*EXERCISES TO COMPLETE*.
1. Please list every dollar amount that appears in the news text, in order of appearance.
2. Write the next part of the news text, starting right after its final sentence.

*READING TEXT*.
╔══
Surprise Windfall Not So Lucky After All

It was an honest mistake, Todd Harris' lawyer says. Give us a break, say federal prosecutors.

The Kentwood, Mich., real-estate agent is on trial for bank fraud and larceny after blowing through over $50,000 that had accidentally been deposited into his account, reports the Grand Rapids Press.

Harris, now 35, got a nice Christmas present in Dec. 2000 when he opened up his bank statement. His balance had suddenly increased by $60,000.

The bank later explained that a keystroke error had turned his deposit of $487.04 on Dec. 8 into much, much more.

In the three days following Christmas, Harris spent $51,000 paying off debts and leasing a Ford Explorer.

"He didn't go out and take a trip to Tahiti," defense attorney Kevin Floyd told reporters Wednesday outside the Kalamazoo courtroom. "He paid bills and did what normal people do. He was misled by bank personnel that the money was his."

Fifth Third Bank (search) Protection Manager Lauren Davis testified that the bank discovered the mistake the same day it was made, but didn't do anything about it for two months.

She admitted that had Harris called the bank or used an ATM to confirm the balance, he would have been told it was legitimate.

"The money appeared to belong to him," Davis said.

On Feb. 9, 2001, the money was finally taken back out of his account. The authorizing documents had sat on a bank clerk's desk for weeks after she'd been fired for taking collect calls from a boyfriend in prison.

Harris' huge overdraft alerted him that something was up, and when the situation was explained to him, he began paying back the money. About $14,000 had gone back to the bank by March of this year, when Harris was indicted on federal charges.

"He was doing what he could to repay money that, at the time, he believed was his," Floyd said. "The problem is, he wasn't paying fast enough for the bank."

Harris could face up to 30 years in prison if convicted.

Floyd, formerly a county prosecutor, faces his own trial on charges of stalking his wife.

Food Fight Leads to Riot, Then Jail, for Seventh-Graders

WATERBURY, Conn. (AP) — A food fight that started with a fruit cup turned into a mealtime melee, serving up a full plate of arrests and injuries.
╚══
*DATASET EXTRACT*.
╔══
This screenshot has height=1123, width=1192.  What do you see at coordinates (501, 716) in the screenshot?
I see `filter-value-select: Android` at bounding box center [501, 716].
╚══
*RESPONSE LIST*.
1. $50,000, $60,000, $487.04, $51,000, $14,000

2.
Seven seventh-graders were arrested after a spat in a middle school cafeteria left two teachers and a detective with injuries Wednesday.

The incident began at West Side Middle School (search) after a girl dumped a fruit cup over a boy's head, police said. The two started fighting, then other students joined in, some jumping on tables and throwing food, police said.

"What was described as a riot situation developed in the cafeteria," Sgt. Christopher Corbett said.

A detective and two teachers suffered minor injuries breaking up the melee.

Three girls and fours boys ranging in age from 12 to 14 were arrested on charges including breach of peace, assault and inciting a riot. All seven were released to their parents after promising to appear in juvenile court.

Ah, the Joys of Youth

LONDONDERRY, N.H. (AP) — A senior prank at Londonderry High School (search) turned serious when at least 132 students trashed the school's lobby last week.

Students threw toilet paper, turned over teachers' desks and urinated on a bathroom wall, according to the principal.

About 114 students were caught on school cameras, and another 18 have admitted their involvement.

School administrators opted not to file charges with police but to handle the incident internally.

All the students involved must fulfill three community service hours on school grounds by Thursday afternoon to participate in Saturday's graduation.

Birds and Bees a Bit Early

DOVER, Del. (AP) — A substitute teacher at a elementary school was arrested after allegedly allowing second-grade pupils to view pornographic images on a computer terminal, police said.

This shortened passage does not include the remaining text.